(Saved data entries)
□ □ □ □ □
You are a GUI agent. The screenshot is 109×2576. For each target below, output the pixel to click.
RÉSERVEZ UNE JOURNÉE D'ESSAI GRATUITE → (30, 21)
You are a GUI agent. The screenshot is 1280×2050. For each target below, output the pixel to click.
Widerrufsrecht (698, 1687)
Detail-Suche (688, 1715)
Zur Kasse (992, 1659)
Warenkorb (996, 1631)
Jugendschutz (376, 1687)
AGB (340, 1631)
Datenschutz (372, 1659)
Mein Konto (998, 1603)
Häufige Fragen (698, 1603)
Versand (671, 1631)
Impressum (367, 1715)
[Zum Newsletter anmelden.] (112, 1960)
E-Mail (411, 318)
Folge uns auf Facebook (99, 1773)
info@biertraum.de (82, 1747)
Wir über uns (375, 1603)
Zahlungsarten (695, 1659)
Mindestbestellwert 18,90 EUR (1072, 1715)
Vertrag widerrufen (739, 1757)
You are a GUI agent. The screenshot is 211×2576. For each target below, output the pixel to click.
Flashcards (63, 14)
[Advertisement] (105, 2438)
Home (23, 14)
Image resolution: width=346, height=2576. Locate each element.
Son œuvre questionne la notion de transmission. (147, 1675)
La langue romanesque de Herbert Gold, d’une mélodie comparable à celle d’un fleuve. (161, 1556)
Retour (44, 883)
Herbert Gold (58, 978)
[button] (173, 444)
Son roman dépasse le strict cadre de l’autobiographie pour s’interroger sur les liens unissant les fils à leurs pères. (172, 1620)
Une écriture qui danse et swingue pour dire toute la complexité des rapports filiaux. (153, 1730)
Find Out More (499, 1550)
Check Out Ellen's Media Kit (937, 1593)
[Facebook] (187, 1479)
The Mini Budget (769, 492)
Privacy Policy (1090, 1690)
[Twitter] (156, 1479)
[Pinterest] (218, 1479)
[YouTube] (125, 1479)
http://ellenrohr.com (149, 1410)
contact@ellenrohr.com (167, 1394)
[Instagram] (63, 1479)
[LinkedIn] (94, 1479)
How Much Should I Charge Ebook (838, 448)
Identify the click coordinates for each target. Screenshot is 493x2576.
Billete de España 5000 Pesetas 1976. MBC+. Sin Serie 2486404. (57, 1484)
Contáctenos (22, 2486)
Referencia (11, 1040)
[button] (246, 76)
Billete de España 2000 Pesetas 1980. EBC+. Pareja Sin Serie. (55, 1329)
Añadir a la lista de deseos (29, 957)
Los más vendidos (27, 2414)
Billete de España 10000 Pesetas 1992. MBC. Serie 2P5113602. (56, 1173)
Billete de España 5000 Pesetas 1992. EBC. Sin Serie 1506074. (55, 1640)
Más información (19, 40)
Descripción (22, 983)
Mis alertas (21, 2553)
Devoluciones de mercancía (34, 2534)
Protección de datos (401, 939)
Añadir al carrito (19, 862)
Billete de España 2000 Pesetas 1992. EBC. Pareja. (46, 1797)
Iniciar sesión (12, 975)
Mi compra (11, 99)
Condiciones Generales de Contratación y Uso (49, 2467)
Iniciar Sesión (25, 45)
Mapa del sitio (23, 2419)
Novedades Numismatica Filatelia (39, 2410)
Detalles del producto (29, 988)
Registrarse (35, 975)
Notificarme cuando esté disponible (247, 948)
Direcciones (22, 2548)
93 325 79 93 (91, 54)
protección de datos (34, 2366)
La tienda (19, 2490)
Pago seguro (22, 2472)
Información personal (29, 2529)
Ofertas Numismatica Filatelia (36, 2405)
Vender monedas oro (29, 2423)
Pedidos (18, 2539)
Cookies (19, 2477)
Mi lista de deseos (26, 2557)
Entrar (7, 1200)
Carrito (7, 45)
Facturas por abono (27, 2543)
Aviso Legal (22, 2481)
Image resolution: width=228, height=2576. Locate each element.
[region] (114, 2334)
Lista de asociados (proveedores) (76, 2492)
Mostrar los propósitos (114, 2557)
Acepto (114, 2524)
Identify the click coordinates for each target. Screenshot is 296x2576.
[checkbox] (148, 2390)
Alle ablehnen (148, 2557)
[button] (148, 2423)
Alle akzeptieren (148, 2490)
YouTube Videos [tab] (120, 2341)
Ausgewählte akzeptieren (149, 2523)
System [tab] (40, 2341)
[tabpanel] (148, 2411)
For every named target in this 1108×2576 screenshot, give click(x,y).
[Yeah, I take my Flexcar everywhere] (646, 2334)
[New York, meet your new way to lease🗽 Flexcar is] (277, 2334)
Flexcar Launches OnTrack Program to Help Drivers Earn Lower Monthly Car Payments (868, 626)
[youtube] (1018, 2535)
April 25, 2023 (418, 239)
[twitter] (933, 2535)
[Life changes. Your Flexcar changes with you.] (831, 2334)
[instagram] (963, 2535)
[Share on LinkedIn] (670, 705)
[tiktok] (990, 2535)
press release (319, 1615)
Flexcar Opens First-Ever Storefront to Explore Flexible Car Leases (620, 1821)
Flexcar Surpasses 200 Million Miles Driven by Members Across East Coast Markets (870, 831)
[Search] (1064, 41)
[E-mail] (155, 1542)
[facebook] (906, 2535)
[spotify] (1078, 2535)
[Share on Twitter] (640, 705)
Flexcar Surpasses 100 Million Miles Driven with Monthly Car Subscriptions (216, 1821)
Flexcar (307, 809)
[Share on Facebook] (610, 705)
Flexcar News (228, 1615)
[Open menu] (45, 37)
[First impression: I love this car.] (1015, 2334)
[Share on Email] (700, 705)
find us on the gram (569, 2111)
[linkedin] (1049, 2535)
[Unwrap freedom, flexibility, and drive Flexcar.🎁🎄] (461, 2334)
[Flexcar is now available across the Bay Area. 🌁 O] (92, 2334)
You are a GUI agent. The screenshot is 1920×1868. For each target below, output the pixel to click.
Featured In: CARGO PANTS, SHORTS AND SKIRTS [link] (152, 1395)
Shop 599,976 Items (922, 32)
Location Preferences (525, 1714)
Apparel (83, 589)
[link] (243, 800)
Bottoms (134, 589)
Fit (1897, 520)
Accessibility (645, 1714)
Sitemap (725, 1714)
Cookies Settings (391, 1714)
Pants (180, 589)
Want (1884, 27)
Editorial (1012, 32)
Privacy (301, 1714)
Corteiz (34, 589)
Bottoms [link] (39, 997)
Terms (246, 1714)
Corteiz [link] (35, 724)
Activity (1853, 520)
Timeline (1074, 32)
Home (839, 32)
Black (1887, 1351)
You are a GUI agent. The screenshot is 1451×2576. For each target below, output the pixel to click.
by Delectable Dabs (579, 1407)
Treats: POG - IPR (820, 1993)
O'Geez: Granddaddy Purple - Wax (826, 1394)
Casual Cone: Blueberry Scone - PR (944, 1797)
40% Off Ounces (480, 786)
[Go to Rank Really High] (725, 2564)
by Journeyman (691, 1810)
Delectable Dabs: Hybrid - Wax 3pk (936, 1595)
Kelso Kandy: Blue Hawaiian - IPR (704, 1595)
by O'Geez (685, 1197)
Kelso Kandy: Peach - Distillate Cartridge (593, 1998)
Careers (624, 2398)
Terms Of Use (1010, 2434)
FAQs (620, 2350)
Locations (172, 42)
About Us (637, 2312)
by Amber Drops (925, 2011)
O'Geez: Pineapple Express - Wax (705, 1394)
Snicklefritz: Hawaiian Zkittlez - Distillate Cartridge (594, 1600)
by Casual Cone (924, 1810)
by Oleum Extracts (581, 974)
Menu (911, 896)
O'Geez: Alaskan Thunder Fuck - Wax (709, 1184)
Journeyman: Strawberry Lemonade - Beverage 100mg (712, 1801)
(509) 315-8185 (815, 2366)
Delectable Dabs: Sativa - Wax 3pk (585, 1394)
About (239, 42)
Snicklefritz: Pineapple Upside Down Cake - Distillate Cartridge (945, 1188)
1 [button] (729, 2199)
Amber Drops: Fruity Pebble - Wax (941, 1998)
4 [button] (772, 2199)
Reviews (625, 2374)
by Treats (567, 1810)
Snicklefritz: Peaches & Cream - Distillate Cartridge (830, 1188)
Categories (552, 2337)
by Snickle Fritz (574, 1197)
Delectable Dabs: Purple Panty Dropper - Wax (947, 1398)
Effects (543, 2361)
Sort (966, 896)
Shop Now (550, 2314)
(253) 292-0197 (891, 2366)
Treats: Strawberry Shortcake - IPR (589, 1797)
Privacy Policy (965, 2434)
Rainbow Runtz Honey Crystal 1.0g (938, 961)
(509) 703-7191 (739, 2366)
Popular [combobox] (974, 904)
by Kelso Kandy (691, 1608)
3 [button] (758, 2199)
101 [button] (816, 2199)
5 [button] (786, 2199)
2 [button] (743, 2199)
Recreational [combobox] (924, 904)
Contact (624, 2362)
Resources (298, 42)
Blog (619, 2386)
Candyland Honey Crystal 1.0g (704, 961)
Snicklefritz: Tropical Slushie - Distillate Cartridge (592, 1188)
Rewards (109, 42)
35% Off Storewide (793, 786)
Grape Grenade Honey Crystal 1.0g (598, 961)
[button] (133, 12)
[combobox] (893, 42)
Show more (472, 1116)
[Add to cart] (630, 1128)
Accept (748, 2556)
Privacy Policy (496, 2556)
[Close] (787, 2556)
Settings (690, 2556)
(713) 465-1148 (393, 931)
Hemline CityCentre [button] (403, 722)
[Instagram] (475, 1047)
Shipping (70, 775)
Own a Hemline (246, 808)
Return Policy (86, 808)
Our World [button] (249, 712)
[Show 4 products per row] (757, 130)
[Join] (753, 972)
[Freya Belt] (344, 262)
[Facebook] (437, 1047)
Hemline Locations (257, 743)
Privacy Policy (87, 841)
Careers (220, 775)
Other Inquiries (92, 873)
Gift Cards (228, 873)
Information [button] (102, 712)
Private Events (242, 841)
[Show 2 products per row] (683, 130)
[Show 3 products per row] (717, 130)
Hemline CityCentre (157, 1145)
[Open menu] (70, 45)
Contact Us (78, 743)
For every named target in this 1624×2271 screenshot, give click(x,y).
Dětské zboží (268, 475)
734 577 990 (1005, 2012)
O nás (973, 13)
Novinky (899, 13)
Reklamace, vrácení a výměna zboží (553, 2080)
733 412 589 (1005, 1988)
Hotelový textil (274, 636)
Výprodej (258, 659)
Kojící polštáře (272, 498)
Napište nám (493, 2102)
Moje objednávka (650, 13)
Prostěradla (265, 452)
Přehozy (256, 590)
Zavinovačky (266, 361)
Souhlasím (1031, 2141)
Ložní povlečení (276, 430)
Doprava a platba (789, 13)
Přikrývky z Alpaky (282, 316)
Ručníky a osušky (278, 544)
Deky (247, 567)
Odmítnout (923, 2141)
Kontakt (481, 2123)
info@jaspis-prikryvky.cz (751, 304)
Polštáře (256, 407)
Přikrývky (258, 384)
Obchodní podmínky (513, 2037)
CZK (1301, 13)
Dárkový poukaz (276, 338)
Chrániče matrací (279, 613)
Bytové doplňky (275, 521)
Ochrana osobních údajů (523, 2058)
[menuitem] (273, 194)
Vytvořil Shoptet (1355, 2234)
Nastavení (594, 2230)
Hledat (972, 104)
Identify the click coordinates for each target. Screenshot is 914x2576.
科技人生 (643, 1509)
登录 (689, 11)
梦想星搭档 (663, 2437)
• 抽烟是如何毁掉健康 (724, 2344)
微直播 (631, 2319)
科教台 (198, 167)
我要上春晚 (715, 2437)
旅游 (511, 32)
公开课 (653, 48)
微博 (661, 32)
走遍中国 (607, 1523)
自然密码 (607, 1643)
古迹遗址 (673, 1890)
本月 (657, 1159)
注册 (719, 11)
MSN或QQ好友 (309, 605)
□ □ □ □ □
ACTIVITY -
Show the lines in the entries above that include the string "Billete".

SOLUTION -
Billete de España 5000 Pesetas 1976. MBC+. Sin Serie 2486404. (57, 1484)
Billete de España 2000 Pesetas 1980. EBC+. Pareja Sin Serie. (55, 1329)
Billete de España 10000 Pesetas 1992. MBC. Serie 2P5113602. (56, 1173)
Billete de España 5000 Pesetas 1992. EBC. Sin Serie 1506074. (55, 1640)
Billete de España 2000 Pesetas 1992. EBC. Pareja. (46, 1797)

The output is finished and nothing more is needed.